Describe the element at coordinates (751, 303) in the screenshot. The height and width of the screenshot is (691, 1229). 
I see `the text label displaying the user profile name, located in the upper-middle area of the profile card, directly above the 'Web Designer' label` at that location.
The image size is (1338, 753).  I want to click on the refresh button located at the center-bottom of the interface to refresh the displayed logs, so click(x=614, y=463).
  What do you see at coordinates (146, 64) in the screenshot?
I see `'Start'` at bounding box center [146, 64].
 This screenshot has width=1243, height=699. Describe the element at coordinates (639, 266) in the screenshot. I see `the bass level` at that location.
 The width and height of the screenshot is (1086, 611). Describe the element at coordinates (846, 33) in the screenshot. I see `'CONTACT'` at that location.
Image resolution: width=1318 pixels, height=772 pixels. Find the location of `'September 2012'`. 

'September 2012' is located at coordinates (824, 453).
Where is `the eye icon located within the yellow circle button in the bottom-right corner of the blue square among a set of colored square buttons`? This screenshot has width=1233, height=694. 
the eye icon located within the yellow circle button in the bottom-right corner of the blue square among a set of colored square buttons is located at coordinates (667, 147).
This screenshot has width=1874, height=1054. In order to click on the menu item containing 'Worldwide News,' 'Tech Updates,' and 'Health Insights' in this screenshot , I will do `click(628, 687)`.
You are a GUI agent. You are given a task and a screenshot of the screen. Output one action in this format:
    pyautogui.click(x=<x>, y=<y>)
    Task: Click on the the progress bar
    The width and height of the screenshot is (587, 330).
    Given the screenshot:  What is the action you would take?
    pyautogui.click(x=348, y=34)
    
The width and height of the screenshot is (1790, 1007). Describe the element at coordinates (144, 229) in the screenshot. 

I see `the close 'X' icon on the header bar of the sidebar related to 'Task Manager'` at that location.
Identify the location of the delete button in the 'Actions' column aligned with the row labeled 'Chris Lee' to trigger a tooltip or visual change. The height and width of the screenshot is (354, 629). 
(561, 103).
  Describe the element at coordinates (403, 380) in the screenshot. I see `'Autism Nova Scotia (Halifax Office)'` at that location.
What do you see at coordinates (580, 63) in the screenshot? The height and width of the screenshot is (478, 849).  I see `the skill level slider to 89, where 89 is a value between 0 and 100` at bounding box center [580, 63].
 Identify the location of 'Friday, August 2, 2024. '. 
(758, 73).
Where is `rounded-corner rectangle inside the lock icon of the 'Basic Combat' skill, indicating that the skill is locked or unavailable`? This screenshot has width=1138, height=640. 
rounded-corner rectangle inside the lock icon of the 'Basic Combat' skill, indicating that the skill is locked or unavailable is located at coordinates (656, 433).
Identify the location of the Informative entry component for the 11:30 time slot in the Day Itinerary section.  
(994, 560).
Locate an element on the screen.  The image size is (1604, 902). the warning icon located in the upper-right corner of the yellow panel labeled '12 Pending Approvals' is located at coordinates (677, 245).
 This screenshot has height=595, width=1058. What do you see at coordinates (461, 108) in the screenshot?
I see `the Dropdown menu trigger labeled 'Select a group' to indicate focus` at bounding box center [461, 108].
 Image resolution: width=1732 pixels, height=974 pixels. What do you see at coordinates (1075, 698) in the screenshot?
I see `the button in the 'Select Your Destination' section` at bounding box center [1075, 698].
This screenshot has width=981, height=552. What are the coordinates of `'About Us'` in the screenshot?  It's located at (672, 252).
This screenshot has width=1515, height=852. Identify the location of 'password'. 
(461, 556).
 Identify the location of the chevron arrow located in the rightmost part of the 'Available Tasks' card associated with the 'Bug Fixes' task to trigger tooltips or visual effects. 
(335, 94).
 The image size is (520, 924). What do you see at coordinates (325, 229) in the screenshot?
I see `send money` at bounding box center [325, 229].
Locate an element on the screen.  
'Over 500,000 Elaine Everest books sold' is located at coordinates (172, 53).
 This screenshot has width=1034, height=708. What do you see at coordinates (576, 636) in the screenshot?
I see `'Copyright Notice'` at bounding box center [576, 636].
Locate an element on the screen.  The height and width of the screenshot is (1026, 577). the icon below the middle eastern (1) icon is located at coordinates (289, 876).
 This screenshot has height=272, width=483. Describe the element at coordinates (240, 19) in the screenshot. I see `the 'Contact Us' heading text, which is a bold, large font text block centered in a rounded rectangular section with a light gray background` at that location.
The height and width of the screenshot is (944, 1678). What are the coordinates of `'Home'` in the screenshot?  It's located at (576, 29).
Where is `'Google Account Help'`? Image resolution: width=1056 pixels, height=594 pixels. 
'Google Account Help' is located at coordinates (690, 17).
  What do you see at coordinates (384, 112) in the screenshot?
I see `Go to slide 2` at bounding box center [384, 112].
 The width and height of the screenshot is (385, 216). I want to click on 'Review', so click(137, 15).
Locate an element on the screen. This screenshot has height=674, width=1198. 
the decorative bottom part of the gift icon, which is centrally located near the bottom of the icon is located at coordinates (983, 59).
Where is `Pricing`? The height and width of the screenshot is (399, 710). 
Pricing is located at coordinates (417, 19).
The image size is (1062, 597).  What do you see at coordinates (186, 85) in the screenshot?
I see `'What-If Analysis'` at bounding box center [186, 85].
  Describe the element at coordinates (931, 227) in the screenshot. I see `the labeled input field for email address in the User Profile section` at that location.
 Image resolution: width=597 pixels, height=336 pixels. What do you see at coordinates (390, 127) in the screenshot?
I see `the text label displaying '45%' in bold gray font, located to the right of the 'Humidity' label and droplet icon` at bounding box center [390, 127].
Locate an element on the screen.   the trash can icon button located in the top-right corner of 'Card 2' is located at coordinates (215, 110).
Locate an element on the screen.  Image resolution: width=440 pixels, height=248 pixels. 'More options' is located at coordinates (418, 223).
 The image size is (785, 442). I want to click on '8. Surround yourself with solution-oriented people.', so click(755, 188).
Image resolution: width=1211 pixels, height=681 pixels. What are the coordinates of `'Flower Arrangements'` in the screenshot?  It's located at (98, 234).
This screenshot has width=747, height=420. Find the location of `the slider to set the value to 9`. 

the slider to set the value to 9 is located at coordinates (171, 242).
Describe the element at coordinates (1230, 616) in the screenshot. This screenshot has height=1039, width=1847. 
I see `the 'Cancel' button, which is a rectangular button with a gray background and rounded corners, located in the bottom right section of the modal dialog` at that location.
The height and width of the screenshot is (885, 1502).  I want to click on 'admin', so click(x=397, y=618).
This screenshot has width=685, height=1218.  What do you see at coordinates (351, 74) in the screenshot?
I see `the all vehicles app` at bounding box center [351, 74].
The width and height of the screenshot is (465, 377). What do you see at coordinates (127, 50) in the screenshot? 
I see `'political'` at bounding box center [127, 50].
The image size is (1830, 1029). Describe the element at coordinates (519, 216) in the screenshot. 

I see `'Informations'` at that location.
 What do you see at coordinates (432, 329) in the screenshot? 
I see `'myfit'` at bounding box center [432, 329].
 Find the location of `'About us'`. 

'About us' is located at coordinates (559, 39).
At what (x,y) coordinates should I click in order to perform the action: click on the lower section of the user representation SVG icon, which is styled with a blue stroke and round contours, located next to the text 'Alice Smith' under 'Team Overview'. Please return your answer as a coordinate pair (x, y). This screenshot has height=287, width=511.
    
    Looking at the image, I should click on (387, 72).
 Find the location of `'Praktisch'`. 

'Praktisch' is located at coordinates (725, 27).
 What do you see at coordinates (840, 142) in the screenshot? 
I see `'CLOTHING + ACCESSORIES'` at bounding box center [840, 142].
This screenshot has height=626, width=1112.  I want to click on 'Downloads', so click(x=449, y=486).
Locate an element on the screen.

──────────────────────────────

■ Do this:
Return all of the items above word for word, with nothing left out or changed.

■ Full answer:
Describe the element at coordinates (751, 303) in the screenshot. The height and width of the screenshot is (691, 1229). 
I see `the text label displaying the user profile name, located in the upper-middle area of the profile card, directly above the 'Web Designer' label` at that location.
The image size is (1338, 753).  I want to click on the refresh button located at the center-bottom of the interface to refresh the displayed logs, so click(x=614, y=463).
  What do you see at coordinates (146, 64) in the screenshot?
I see `'Start'` at bounding box center [146, 64].
 This screenshot has width=1243, height=699. Describe the element at coordinates (639, 266) in the screenshot. I see `the bass level` at that location.
 The width and height of the screenshot is (1086, 611). Describe the element at coordinates (846, 33) in the screenshot. I see `'CONTACT'` at that location.
Image resolution: width=1318 pixels, height=772 pixels. Find the location of `'September 2012'`. 

'September 2012' is located at coordinates (824, 453).
Where is `the eye icon located within the yellow circle button in the bottom-right corner of the blue square among a set of colored square buttons`? This screenshot has width=1233, height=694. 
the eye icon located within the yellow circle button in the bottom-right corner of the blue square among a set of colored square buttons is located at coordinates (667, 147).
This screenshot has width=1874, height=1054. In order to click on the menu item containing 'Worldwide News,' 'Tech Updates,' and 'Health Insights' in this screenshot , I will do `click(628, 687)`.
You are a GUI agent. You are given a task and a screenshot of the screen. Output one action in this format:
    pyautogui.click(x=<x>, y=<y>)
    Task: Click on the the progress bar
    The width and height of the screenshot is (587, 330).
    Given the screenshot:  What is the action you would take?
    pyautogui.click(x=348, y=34)
    
The width and height of the screenshot is (1790, 1007). Describe the element at coordinates (144, 229) in the screenshot. 

I see `the close 'X' icon on the header bar of the sidebar related to 'Task Manager'` at that location.
Identify the location of the delete button in the 'Actions' column aligned with the row labeled 'Chris Lee' to trigger a tooltip or visual change. The height and width of the screenshot is (354, 629). 
(561, 103).
  Describe the element at coordinates (403, 380) in the screenshot. I see `'Autism Nova Scotia (Halifax Office)'` at that location.
What do you see at coordinates (580, 63) in the screenshot? The height and width of the screenshot is (478, 849).  I see `the skill level slider to 89, where 89 is a value between 0 and 100` at bounding box center [580, 63].
 Identify the location of 'Friday, August 2, 2024. '. 
(758, 73).
Where is `rounded-corner rectangle inside the lock icon of the 'Basic Combat' skill, indicating that the skill is locked or unavailable`? This screenshot has width=1138, height=640. 
rounded-corner rectangle inside the lock icon of the 'Basic Combat' skill, indicating that the skill is locked or unavailable is located at coordinates (656, 433).
Identify the location of the Informative entry component for the 11:30 time slot in the Day Itinerary section.  
(994, 560).
Locate an element on the screen.  The image size is (1604, 902). the warning icon located in the upper-right corner of the yellow panel labeled '12 Pending Approvals' is located at coordinates (677, 245).
 This screenshot has height=595, width=1058. What do you see at coordinates (461, 108) in the screenshot?
I see `the Dropdown menu trigger labeled 'Select a group' to indicate focus` at bounding box center [461, 108].
 Image resolution: width=1732 pixels, height=974 pixels. What do you see at coordinates (1075, 698) in the screenshot?
I see `the button in the 'Select Your Destination' section` at bounding box center [1075, 698].
This screenshot has width=981, height=552. What are the coordinates of `'About Us'` in the screenshot?  It's located at (672, 252).
This screenshot has width=1515, height=852. Identify the location of 'password'. 
(461, 556).
 Identify the location of the chevron arrow located in the rightmost part of the 'Available Tasks' card associated with the 'Bug Fixes' task to trigger tooltips or visual effects. 
(335, 94).
 The image size is (520, 924). What do you see at coordinates (325, 229) in the screenshot?
I see `send money` at bounding box center [325, 229].
Locate an element on the screen.  
'Over 500,000 Elaine Everest books sold' is located at coordinates (172, 53).
 This screenshot has width=1034, height=708. What do you see at coordinates (576, 636) in the screenshot?
I see `'Copyright Notice'` at bounding box center [576, 636].
Locate an element on the screen.  The height and width of the screenshot is (1026, 577). the icon below the middle eastern (1) icon is located at coordinates (289, 876).
 This screenshot has height=272, width=483. Describe the element at coordinates (240, 19) in the screenshot. I see `the 'Contact Us' heading text, which is a bold, large font text block centered in a rounded rectangular section with a light gray background` at that location.
The height and width of the screenshot is (944, 1678). What are the coordinates of `'Home'` in the screenshot?  It's located at (576, 29).
Where is `'Google Account Help'`? Image resolution: width=1056 pixels, height=594 pixels. 
'Google Account Help' is located at coordinates (690, 17).
  What do you see at coordinates (384, 112) in the screenshot?
I see `Go to slide 2` at bounding box center [384, 112].
 The width and height of the screenshot is (385, 216). I want to click on 'Review', so click(137, 15).
Locate an element on the screen. This screenshot has height=674, width=1198. 
the decorative bottom part of the gift icon, which is centrally located near the bottom of the icon is located at coordinates (983, 59).
Where is `Pricing`? The height and width of the screenshot is (399, 710). 
Pricing is located at coordinates (417, 19).
The image size is (1062, 597).  What do you see at coordinates (186, 85) in the screenshot?
I see `'What-If Analysis'` at bounding box center [186, 85].
  Describe the element at coordinates (931, 227) in the screenshot. I see `the labeled input field for email address in the User Profile section` at that location.
 Image resolution: width=597 pixels, height=336 pixels. What do you see at coordinates (390, 127) in the screenshot?
I see `the text label displaying '45%' in bold gray font, located to the right of the 'Humidity' label and droplet icon` at bounding box center [390, 127].
Locate an element on the screen.   the trash can icon button located in the top-right corner of 'Card 2' is located at coordinates (215, 110).
Locate an element on the screen.  Image resolution: width=440 pixels, height=248 pixels. 'More options' is located at coordinates (418, 223).
 The image size is (785, 442). I want to click on '8. Surround yourself with solution-oriented people.', so click(755, 188).
Image resolution: width=1211 pixels, height=681 pixels. What are the coordinates of `'Flower Arrangements'` in the screenshot?  It's located at (98, 234).
This screenshot has width=747, height=420. Find the location of `the slider to set the value to 9`. 

the slider to set the value to 9 is located at coordinates (171, 242).
Describe the element at coordinates (1230, 616) in the screenshot. This screenshot has height=1039, width=1847. 
I see `the 'Cancel' button, which is a rectangular button with a gray background and rounded corners, located in the bottom right section of the modal dialog` at that location.
The height and width of the screenshot is (885, 1502).  I want to click on 'admin', so click(x=397, y=618).
This screenshot has width=685, height=1218.  What do you see at coordinates (351, 74) in the screenshot?
I see `the all vehicles app` at bounding box center [351, 74].
The width and height of the screenshot is (465, 377). What do you see at coordinates (127, 50) in the screenshot? 
I see `'political'` at bounding box center [127, 50].
The image size is (1830, 1029). Describe the element at coordinates (519, 216) in the screenshot. 

I see `'Informations'` at that location.
 What do you see at coordinates (432, 329) in the screenshot? 
I see `'myfit'` at bounding box center [432, 329].
 Find the location of `'About us'`. 

'About us' is located at coordinates (559, 39).
At what (x,y) coordinates should I click in order to perform the action: click on the lower section of the user representation SVG icon, which is styled with a blue stroke and round contours, located next to the text 'Alice Smith' under 'Team Overview'. Please return your answer as a coordinate pair (x, y). This screenshot has height=287, width=511.
    
    Looking at the image, I should click on (387, 72).
 Find the location of `'Praktisch'`. 

'Praktisch' is located at coordinates (725, 27).
 What do you see at coordinates (840, 142) in the screenshot? 
I see `'CLOTHING + ACCESSORIES'` at bounding box center [840, 142].
This screenshot has height=626, width=1112.  I want to click on 'Downloads', so click(x=449, y=486).
Locate an element on the screen.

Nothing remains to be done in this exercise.